Working data ->

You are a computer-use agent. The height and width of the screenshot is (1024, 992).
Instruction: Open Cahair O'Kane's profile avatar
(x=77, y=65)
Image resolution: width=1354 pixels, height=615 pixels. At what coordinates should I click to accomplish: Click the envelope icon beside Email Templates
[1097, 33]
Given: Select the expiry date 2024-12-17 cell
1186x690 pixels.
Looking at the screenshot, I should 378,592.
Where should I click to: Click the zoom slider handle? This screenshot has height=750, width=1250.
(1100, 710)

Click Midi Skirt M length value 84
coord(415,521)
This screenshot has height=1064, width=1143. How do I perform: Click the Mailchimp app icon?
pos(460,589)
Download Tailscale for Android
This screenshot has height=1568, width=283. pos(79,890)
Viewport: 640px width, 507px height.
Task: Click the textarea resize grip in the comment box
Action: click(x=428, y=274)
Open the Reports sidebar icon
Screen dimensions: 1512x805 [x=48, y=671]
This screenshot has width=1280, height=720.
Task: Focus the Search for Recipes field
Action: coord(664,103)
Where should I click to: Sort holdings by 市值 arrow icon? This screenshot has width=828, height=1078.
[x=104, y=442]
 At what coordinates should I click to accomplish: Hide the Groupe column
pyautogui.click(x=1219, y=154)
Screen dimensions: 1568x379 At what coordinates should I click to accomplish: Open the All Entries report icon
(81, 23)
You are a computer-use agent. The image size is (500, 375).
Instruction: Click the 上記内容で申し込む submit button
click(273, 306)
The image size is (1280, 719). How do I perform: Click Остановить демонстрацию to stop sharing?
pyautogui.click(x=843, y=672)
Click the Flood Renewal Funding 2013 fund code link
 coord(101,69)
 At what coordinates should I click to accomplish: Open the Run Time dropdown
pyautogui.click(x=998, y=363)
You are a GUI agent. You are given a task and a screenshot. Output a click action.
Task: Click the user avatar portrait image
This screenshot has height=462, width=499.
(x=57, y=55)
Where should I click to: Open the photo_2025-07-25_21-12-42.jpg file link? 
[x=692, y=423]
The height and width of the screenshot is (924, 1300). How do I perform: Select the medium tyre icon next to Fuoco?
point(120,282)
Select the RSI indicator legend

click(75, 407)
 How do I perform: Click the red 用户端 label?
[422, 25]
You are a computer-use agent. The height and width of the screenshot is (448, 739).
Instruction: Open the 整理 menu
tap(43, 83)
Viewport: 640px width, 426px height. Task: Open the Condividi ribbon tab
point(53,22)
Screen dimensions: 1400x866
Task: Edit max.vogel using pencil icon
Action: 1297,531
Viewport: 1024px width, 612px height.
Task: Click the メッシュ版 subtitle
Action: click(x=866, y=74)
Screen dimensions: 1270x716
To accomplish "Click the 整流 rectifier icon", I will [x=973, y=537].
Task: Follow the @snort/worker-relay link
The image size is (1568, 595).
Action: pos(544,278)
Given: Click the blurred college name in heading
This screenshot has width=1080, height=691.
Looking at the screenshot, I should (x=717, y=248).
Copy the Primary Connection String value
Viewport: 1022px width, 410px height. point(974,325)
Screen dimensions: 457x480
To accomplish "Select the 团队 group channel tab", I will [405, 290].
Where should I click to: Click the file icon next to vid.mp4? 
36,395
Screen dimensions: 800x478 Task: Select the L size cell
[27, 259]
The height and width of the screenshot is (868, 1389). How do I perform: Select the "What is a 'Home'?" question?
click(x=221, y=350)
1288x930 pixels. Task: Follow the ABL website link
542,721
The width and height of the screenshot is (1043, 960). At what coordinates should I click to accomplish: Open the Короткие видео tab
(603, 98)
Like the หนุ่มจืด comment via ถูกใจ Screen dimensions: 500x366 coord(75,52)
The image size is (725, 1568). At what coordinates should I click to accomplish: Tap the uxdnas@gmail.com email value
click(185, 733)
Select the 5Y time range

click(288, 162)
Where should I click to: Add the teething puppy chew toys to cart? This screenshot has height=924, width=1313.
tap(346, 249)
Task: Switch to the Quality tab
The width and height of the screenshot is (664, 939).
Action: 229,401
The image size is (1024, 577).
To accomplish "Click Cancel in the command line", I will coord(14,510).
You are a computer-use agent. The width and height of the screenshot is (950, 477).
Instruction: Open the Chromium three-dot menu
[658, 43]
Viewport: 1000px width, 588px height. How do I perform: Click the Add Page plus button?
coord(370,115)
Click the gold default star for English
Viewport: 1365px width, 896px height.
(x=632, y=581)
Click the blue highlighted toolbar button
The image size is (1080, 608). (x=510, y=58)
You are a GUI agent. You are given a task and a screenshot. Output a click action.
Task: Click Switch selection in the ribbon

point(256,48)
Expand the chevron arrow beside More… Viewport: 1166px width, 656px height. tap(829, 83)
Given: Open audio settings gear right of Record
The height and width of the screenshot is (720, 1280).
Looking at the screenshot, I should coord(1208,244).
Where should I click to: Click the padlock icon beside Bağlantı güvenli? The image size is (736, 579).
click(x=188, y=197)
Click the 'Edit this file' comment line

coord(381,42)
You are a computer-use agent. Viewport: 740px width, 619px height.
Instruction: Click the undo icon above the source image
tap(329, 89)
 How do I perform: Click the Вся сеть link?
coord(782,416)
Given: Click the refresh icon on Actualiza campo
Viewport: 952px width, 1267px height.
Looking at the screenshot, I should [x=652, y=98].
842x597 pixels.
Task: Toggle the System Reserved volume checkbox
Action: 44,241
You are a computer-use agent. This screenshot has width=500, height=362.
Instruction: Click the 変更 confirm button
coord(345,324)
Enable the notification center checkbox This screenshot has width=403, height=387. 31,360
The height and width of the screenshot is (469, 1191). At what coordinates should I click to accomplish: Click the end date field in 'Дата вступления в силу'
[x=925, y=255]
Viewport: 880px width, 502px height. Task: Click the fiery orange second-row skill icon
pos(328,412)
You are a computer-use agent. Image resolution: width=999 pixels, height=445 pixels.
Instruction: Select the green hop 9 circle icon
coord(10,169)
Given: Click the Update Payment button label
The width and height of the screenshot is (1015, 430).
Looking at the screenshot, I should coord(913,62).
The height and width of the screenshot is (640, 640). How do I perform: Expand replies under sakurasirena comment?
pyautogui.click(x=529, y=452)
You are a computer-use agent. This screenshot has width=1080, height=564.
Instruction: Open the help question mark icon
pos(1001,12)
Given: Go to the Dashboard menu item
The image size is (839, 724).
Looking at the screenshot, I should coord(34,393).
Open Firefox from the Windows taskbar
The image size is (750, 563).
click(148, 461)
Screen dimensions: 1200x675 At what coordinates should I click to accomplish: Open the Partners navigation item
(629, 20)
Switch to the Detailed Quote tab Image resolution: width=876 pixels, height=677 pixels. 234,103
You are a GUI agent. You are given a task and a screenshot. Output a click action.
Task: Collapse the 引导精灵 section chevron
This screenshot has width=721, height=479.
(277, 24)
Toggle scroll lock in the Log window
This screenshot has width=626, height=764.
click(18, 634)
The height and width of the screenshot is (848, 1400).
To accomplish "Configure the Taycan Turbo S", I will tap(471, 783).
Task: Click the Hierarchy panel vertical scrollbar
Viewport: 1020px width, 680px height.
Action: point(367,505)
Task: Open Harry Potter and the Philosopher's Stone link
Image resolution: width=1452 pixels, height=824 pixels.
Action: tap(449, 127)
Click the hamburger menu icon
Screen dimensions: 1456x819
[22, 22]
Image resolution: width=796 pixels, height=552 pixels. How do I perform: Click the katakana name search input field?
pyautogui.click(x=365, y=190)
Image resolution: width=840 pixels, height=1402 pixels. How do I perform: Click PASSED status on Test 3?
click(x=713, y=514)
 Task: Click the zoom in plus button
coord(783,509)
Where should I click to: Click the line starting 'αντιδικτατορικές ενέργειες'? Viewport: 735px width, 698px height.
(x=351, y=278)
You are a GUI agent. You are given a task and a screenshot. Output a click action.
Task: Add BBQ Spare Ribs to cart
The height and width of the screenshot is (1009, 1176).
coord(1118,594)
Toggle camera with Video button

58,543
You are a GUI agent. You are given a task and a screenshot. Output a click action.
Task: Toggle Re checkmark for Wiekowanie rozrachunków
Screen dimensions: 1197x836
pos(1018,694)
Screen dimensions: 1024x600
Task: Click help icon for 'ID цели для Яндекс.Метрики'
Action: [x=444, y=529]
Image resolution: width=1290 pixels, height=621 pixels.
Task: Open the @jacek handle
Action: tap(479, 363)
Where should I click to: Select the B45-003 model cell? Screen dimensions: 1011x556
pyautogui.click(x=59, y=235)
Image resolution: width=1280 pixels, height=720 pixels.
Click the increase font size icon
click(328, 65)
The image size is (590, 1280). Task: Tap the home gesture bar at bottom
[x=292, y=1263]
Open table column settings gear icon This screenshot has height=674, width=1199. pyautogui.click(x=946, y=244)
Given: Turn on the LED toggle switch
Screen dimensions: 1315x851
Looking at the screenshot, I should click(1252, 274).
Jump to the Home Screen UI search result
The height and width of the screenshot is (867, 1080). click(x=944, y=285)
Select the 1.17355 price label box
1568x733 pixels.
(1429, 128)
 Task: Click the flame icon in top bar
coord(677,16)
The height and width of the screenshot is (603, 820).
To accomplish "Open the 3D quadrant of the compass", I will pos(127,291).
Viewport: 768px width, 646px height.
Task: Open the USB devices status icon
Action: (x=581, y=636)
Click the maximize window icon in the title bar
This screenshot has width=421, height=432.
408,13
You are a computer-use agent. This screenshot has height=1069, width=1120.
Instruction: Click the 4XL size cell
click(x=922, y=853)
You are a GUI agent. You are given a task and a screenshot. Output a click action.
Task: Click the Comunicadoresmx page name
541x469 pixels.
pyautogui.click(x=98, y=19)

Exercise goal -> Scan the material above for lines that contain the string "chevron", and copy each such line.

Solution to this exercise ->
Expand the chevron arrow beside More… Viewport: 1166px width, 656px height. tap(829, 83)
Task: Collapse the 引导精灵 section chevron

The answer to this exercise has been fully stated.